• _What you need to do_:
Pull out of the data below the stretch of lines bounded by the one containing "Task: Click the rank 4 number" and the one containing "Screen dimensions: 1267x821", both bounds included, unchanged.
----------
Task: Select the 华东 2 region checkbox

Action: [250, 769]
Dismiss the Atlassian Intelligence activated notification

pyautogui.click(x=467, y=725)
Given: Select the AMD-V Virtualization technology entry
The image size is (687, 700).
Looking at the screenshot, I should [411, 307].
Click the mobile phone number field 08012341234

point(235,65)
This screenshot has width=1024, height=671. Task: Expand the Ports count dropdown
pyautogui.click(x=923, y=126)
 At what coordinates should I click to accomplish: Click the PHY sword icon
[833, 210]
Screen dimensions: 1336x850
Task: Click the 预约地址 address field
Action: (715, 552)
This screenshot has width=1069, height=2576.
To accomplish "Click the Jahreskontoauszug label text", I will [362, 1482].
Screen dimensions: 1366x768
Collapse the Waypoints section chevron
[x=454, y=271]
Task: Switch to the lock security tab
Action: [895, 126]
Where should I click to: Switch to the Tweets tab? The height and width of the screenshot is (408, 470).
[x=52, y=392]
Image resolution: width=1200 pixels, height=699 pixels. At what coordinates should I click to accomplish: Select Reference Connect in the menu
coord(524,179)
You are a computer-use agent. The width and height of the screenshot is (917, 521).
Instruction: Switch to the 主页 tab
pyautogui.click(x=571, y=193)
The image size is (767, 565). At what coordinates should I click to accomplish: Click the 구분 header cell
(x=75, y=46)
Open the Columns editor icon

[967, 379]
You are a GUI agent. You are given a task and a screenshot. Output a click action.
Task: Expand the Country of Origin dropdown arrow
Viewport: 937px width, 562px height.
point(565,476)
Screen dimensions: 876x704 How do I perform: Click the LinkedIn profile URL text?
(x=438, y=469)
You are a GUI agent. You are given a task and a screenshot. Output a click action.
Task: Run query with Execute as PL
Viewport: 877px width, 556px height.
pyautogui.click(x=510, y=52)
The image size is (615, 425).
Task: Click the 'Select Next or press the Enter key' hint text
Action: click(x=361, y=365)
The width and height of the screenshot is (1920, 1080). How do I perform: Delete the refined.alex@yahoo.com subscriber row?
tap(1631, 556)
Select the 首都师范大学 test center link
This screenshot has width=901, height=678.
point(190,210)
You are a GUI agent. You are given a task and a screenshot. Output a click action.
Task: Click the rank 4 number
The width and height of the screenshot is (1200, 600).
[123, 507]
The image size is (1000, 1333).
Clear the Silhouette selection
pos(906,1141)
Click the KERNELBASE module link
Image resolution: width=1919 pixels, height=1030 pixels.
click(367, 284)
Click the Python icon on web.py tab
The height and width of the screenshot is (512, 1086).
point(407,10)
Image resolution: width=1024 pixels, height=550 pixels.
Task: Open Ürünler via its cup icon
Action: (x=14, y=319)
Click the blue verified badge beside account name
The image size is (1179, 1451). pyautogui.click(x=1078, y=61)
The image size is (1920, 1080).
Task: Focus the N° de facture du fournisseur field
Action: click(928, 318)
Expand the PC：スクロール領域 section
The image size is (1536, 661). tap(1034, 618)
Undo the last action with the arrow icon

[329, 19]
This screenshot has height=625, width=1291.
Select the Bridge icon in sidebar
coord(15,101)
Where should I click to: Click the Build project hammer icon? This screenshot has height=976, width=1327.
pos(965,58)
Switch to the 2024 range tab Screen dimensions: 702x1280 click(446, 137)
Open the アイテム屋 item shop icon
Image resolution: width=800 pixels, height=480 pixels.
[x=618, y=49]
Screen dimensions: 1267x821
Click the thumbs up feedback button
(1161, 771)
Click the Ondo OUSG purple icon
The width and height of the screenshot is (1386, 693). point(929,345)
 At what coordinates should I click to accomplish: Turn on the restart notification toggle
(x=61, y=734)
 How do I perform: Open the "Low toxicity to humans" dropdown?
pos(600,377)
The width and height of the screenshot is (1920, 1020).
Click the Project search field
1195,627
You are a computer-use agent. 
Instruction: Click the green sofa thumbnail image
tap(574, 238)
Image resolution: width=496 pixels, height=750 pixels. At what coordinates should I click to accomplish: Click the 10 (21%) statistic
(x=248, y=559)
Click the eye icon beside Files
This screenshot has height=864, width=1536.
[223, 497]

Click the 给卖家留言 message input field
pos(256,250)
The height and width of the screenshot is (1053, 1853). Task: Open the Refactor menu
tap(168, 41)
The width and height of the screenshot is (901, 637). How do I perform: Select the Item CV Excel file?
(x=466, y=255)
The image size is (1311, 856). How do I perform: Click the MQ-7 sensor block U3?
----------
• _Reply to the task_:
Task: Click the rank 4 number
The width and height of the screenshot is (1200, 600).
[123, 507]
The image size is (1000, 1333).
Clear the Silhouette selection
pos(906,1141)
Click the KERNELBASE module link
Image resolution: width=1919 pixels, height=1030 pixels.
click(367, 284)
Click the Python icon on web.py tab
The height and width of the screenshot is (512, 1086).
point(407,10)
Image resolution: width=1024 pixels, height=550 pixels.
Task: Open Ürünler via its cup icon
Action: (x=14, y=319)
Click the blue verified badge beside account name
The image size is (1179, 1451). pyautogui.click(x=1078, y=61)
The image size is (1920, 1080).
Task: Focus the N° de facture du fournisseur field
Action: click(928, 318)
Expand the PC：スクロール領域 section
The image size is (1536, 661). tap(1034, 618)
Undo the last action with the arrow icon

[329, 19]
This screenshot has height=625, width=1291.
Select the Bridge icon in sidebar
coord(15,101)
Where should I click to: Click the Build project hammer icon? This screenshot has height=976, width=1327.
pos(965,58)
Switch to the 2024 range tab Screen dimensions: 702x1280 click(446, 137)
Open the アイテム屋 item shop icon
Image resolution: width=800 pixels, height=480 pixels.
[x=618, y=49]
Screen dimensions: 1267x821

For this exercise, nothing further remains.